Story and images: Na'im Samimi-Moore
Coffee was a big question mark when I first arrived in Beijing some five years ago from the American Pacific Northwest. Pickings were so slim that I often resorted in desperation to Ikea’s grocery section for beans. The best-rated cafes brewed Lavazza or some dusty-bagged alternative roasted during the days of Chinese economic reforms. Times have changed, thankfully, and the collective palate has become more discerning. Some early coffee pioneers hit the scene a few months too early or misplaced their bets. A small outfit called Fisheye brewed Ritual Roasters beans flown in bi-weekly from San Francisco, and Ocean Grounds roasted and served award-winning organic micro-lots. Both served up a cappuccino for just around $6 USD. Fisheye shut down operations after about a year, and Ocean Grounds recently pared down their operations and moved to a non-descript back corner of a low-traffic mall.
But not all hope is lost. A major boon to Beijing’s coffee scene has been Rickshaw Roasters (co-located with Cafe Flatwhite the 798 art district), an outfit started by two kiwis and a Chinese local a few years ago intent on spreading awareness through quality sourcing, roasting, and activities like open cuppings.
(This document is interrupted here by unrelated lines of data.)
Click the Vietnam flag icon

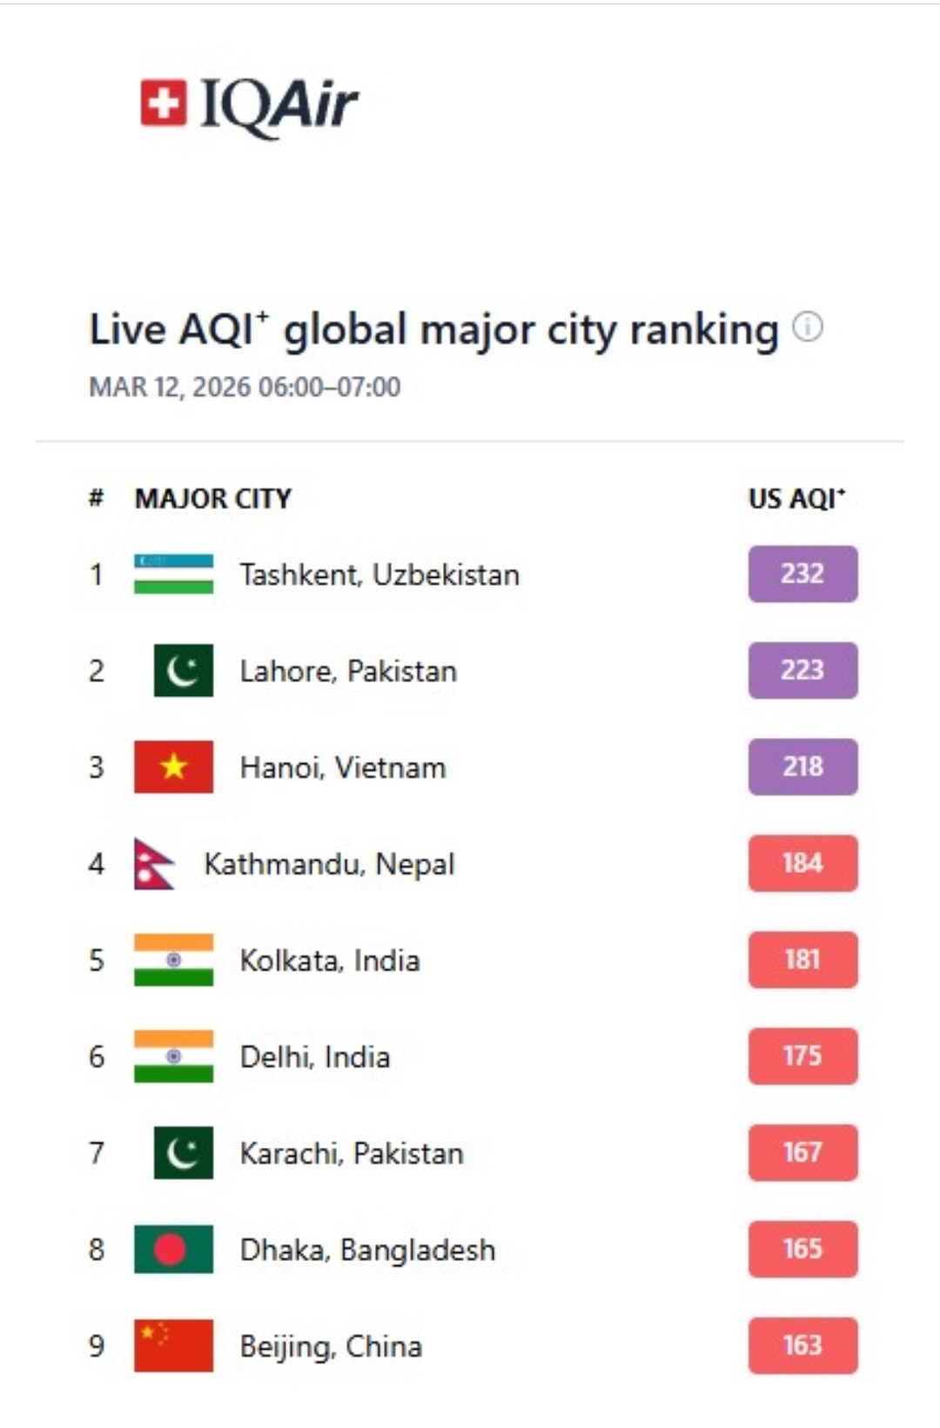[x=173, y=767]
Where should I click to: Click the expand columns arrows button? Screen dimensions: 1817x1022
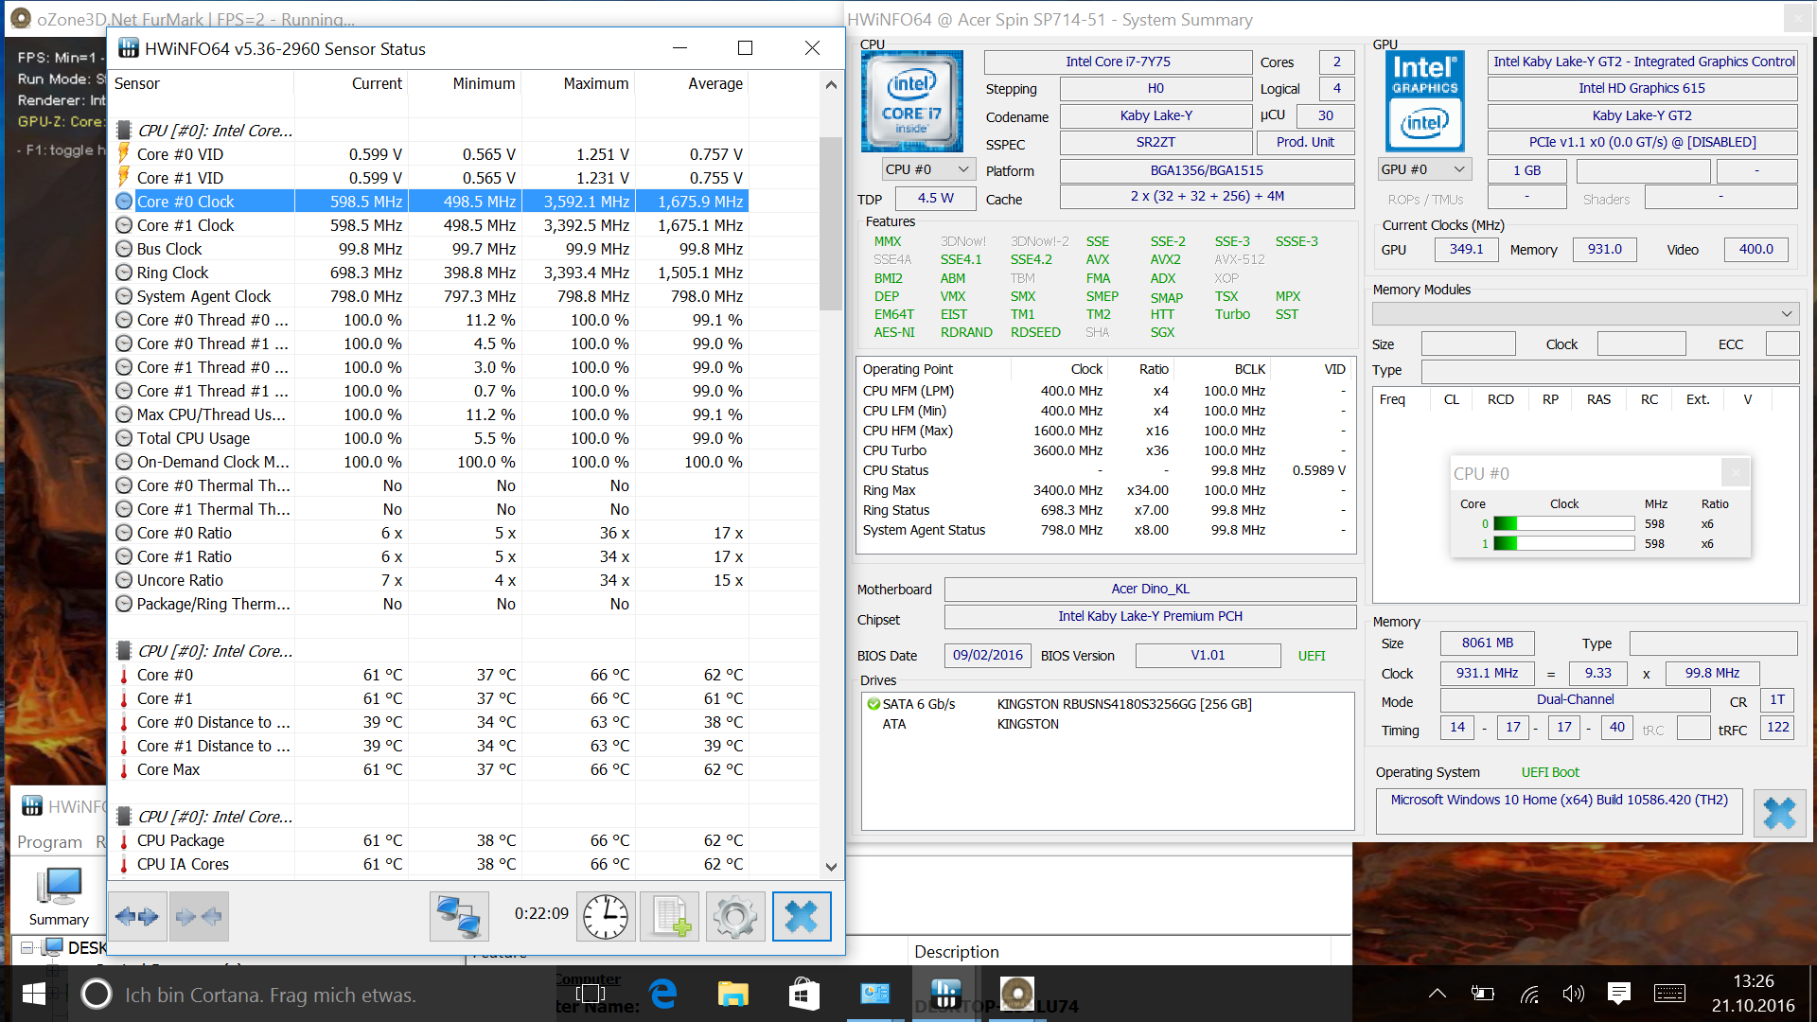[137, 916]
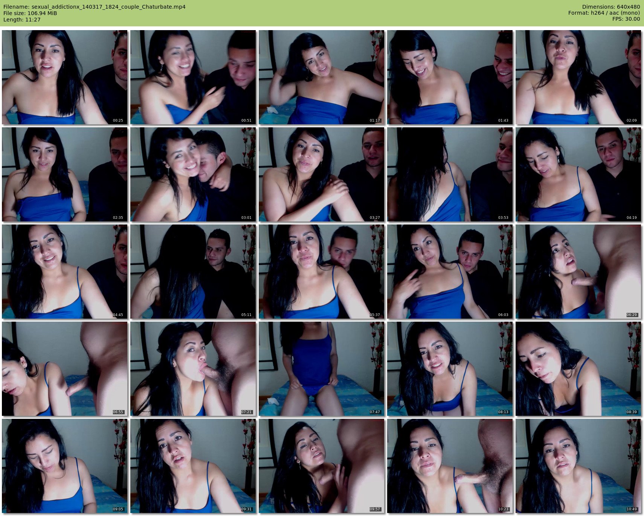Click the last thumbnail marked 10:49
644x516 pixels.
578,466
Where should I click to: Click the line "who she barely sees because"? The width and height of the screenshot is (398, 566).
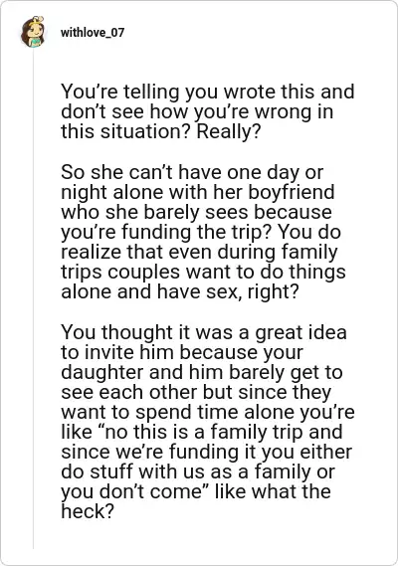[x=196, y=212]
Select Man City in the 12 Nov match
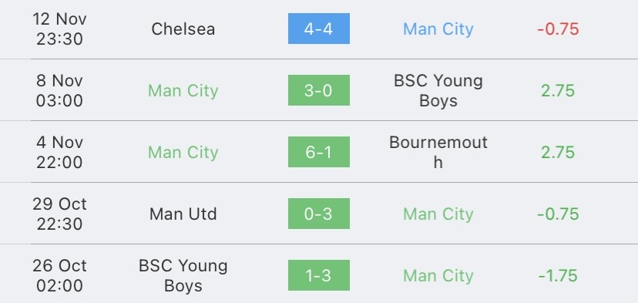The image size is (638, 303). (438, 29)
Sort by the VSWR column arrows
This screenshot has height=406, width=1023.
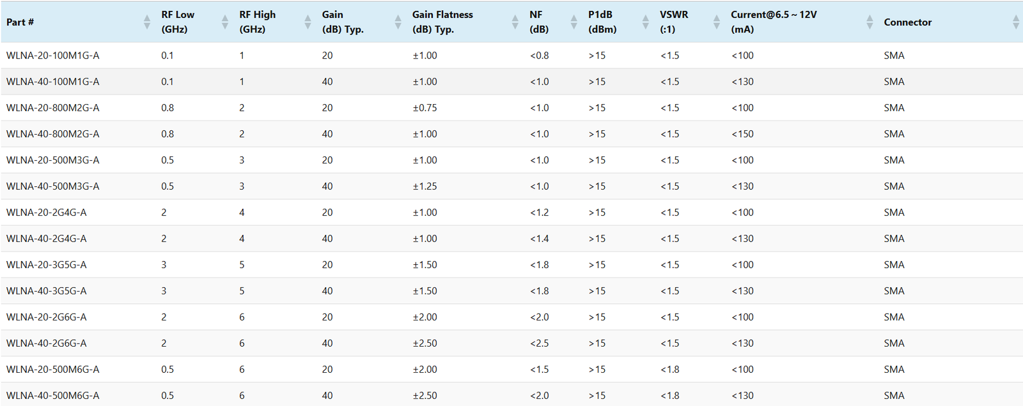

With their accumulated experience and knowledge, the trio has become the de facto source for most of Beijing’s respectable coffee purveyors, from small cafes to large restaurants. Beijingers can now be grateful for a consistent, solid option. On the flipside, their popularity means that their signature espresso blend is a little too ubiquitous. When a café works with Rickshaw, however, they can come up with some pretty pleasing results.
Tribe (有机餐厅), opened mid-2014, is one such café. They worked with Rickshaw to develop their own blend and now serve solid espresso-based drinks alongside organic, kale-wrapped, whole grain, gluten-free, lentil-decorated food your mother would approve of, as well as home-brewed kombucha and smoothies to heal what ails you.
Tribe’s dedicated barista cranes over her rosettas and the breaking blooms of her pour-overs with the deliberate expression and demeanor of Clint Eastwood in one of his later, more serious films, often delivering the drinks herself with a subdued but deserved pride. The espresso is fruity and bright, and the milk drinks are excellent, largely owing to the quality of the milk - local, organic milk from Green Yard Organic Farms puts Tribe leaps above cafes relying on more dominant and often controversial milk suppliers.
With food that lets you feel self-righteous, air purifiers for the nervous expats, and coffee worth writing about, I’m recently somewhat of a regular at Tribe. That said, I have yet to try their signature drink, a cold brew infused with cardamom and orange ringing in at 58 RMB (over USD$9), but I’ll be back soon and perhaps by then a wealthy relative will have passed away.